# Forum Argomenti di discussione F24 e invii telematici  Ravvedimento Operoso codice 7085

## maxime67

Salve,
devo effettuare il ravvedimento per quanto riguarda la tassa per la bollatura dei libri sociali. Volevo una conferma da Voi se quello che adesso elenco è giusto come procedimento:
modello F24 codice tributo 7085 309,87 + interessi legali all'1,25 %
modello F23 Sanzione un 12 del 100% quindi 12,5% codice 678T.
E' giusto? Grazie per le eventuale risposte e buon lavoro.

----------


## danilo sciuto

> Salve,
> devo effettuare il ravvedimento per quanto riguarda la tassa per la bollatura dei libri sociali.
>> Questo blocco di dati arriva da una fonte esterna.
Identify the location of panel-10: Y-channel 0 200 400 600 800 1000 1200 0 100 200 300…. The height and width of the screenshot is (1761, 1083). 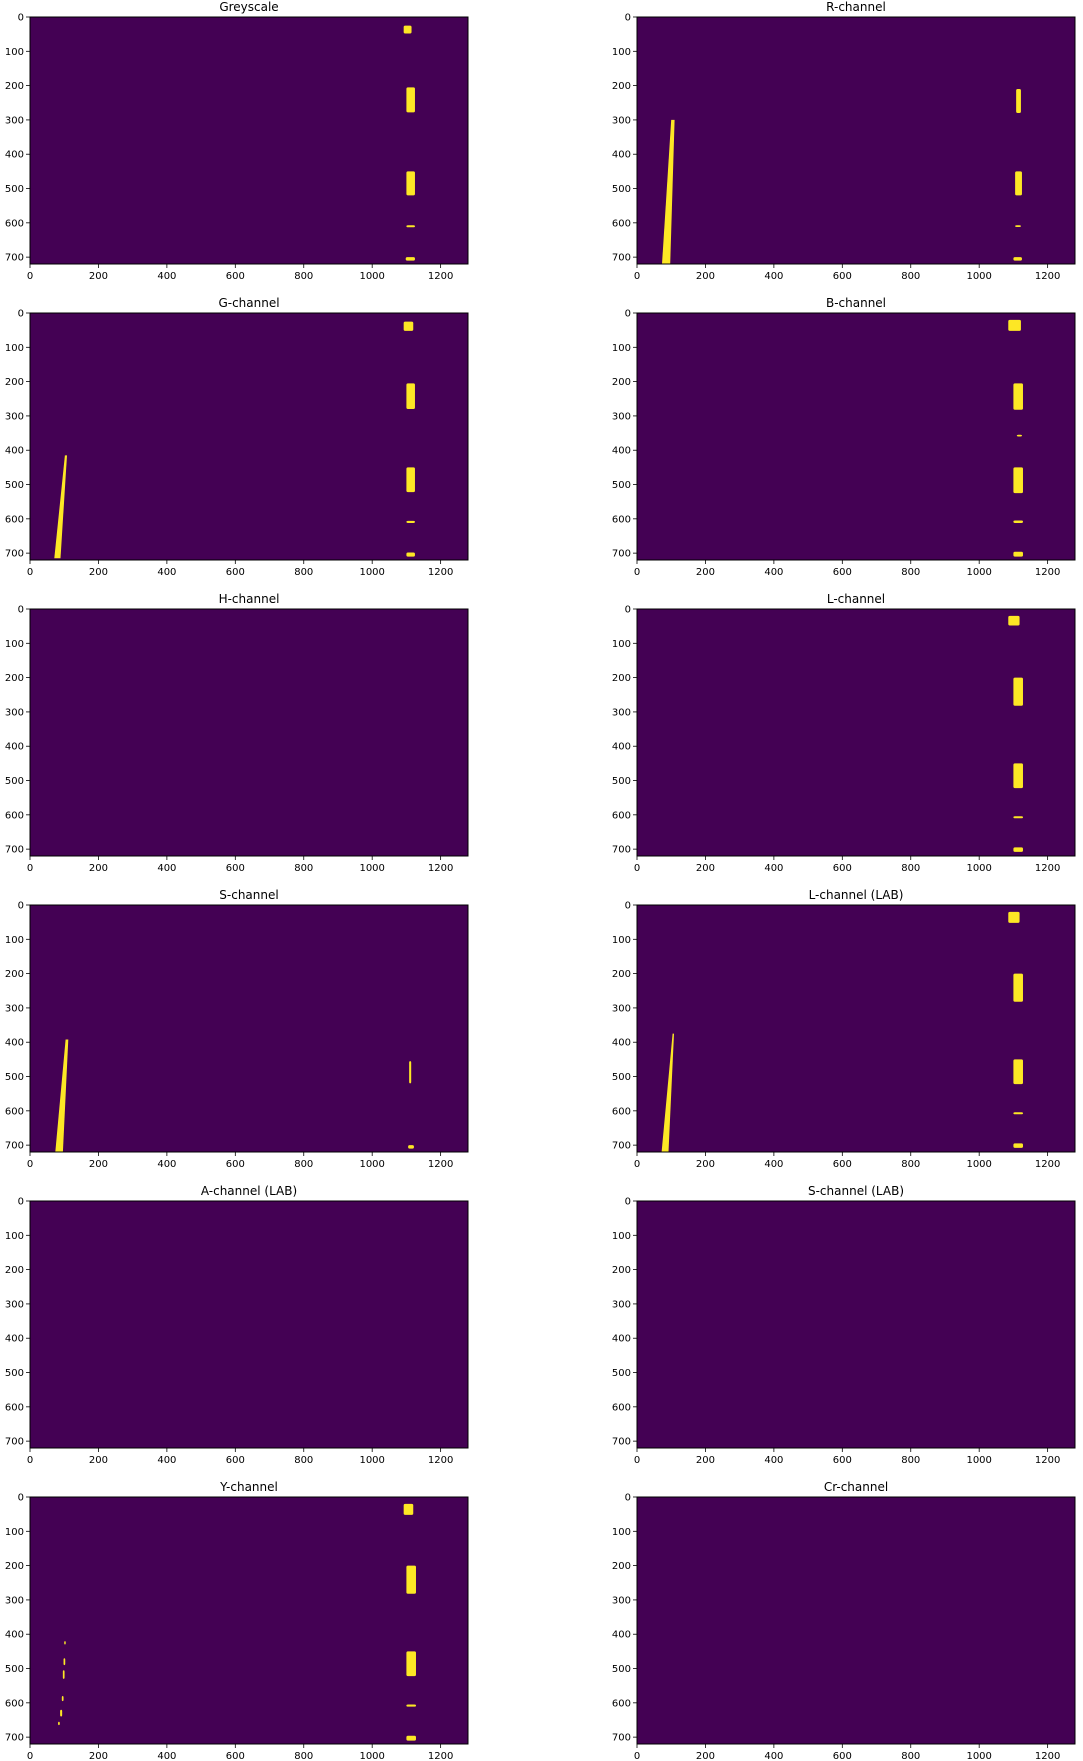
(237, 1620).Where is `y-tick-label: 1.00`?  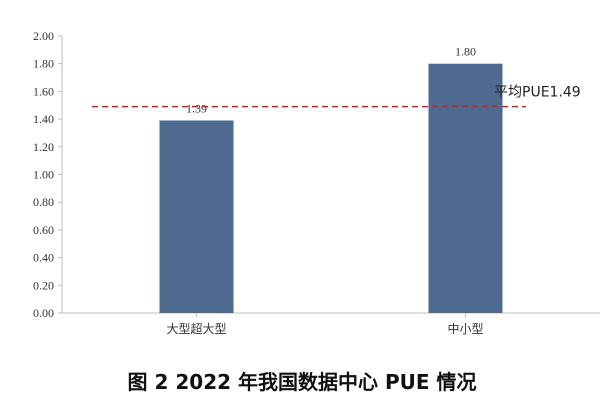
y-tick-label: 1.00 is located at coordinates (44, 175).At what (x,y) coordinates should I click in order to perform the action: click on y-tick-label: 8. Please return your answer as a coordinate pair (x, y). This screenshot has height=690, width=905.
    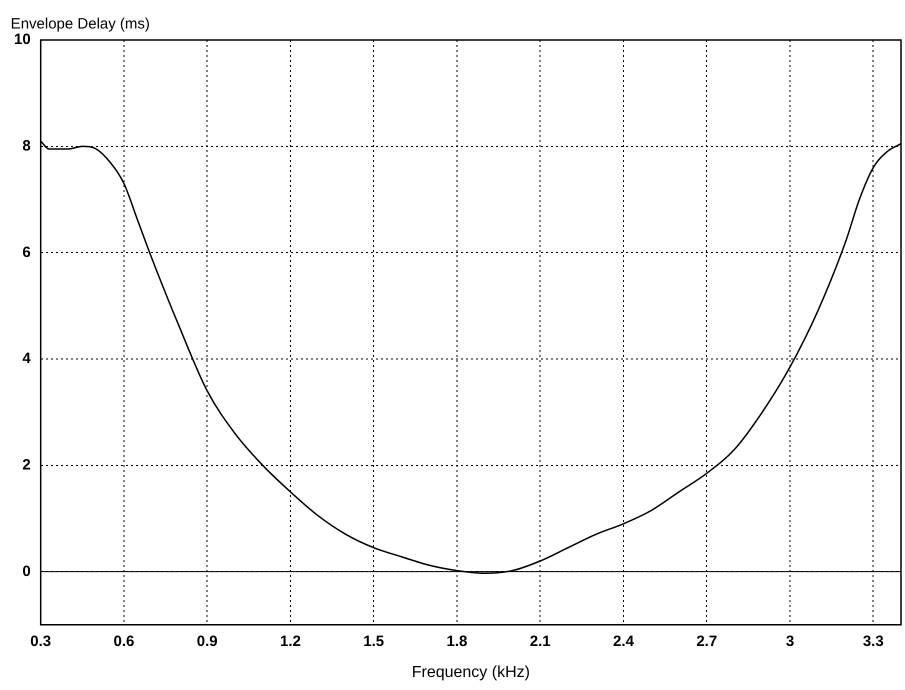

Volevo una conferma da Voi se quello che adesso elenco è giusto come procedimento:
> modello F24 codice tributo 7085 309,87 + interessi legali all'1,25 %
> modello F23 Sanzione un 12 del 100% quindi 12,5% codice 678T.
> E' giusto? Grazie per le eventuale risposte e buon lavoro.

  
Non capisco perchè dici che gli interessi legali sono l' 1,25% ....

----------


## maxime67

Accidenti 
con tutti questi tassi ho fatto confusione. E' vero hai ragione è il 3%. Per il resto è tutto giusto o c'è qualcosa da correggere? Grazie per l'aiuto

----------


## danilo sciuto

> Accidenti 
> con tutti questi tassi ho fatto confusione. E' vero hai ragione è il 3%. Per il resto è tutto giusto o c'è qualcosa da correggere? Grazie per l'aiuto

  Va bene. 
ciao

----------


## simbald

> Accidenti 
> con tutti questi tassi ho fatto confusione. E' vero hai ragione è il 3%. Per il resto è tutto giusto o c'è qualcosa da correggere? Grazie per l'aiuto

  la percentuale della sanzione essendo 1/12 di 100% entro i 30 giorni è l' 8,33% e non il 12,5

----------


## danilo sciuto

> la percentuale della sanzione essendo 1/12 di 100% entro i 30 giorni è l' 8,33% e non il 12,5

  Hai ragione ! 
(devo pure controllare le divisioni, adesso ......  :EEK!: )

----------


## swami

> (devo pure controllare le divisioni, adesso ...... )

  
fa finta d'avere un praticante in studio ... e nn un'Impiegata  :Big Grin:  :Big Grin:  :Big Grin:

----------


## panny

Scusate ma la sanzione non è fissa al 2,5% se la regolarizzazione avviene entro i 30 giorni dalla scadenza? :Confused:  Nel dubbio ... auguro buona Pasqua!

----------


## danilo sciuto

> Scusate ma la sanzione non è fissa al 2,5% se la regolarizzazione avviene entro i 30 giorni dalla scadenza? Nel dubbio ... auguro buona Pasqua!

  La sanzione ridotta è pari a 1/12 di quella ordinaria, per cui: 
- se la sanzione ordinaria è il 30%, quella ridotta è il 2,5%, come dici tu;
- se la sanzione ordinaria è il 100%, come nel caso in specie, quella ridotta è l' 8,33%, come diciamo noi.  :Smile:

----------


## panny

Ok! Auguro di nuovo buona Pasqua a tutti gli utenti del forum.

----------


## simbald

...un dubbio, ma nella compilazione dell' F23 che codice  ente va indicato?? Roma2, Pescara?....

----------


## simbald

> ...un dubbio, ma nella compilazione dell' F23 che codice  ente va indicato?? Roma2, Pescara?....

  Mi rispondo da solo!  :Smile:  ...sembra che sia RCC ovvero Roma 2

----------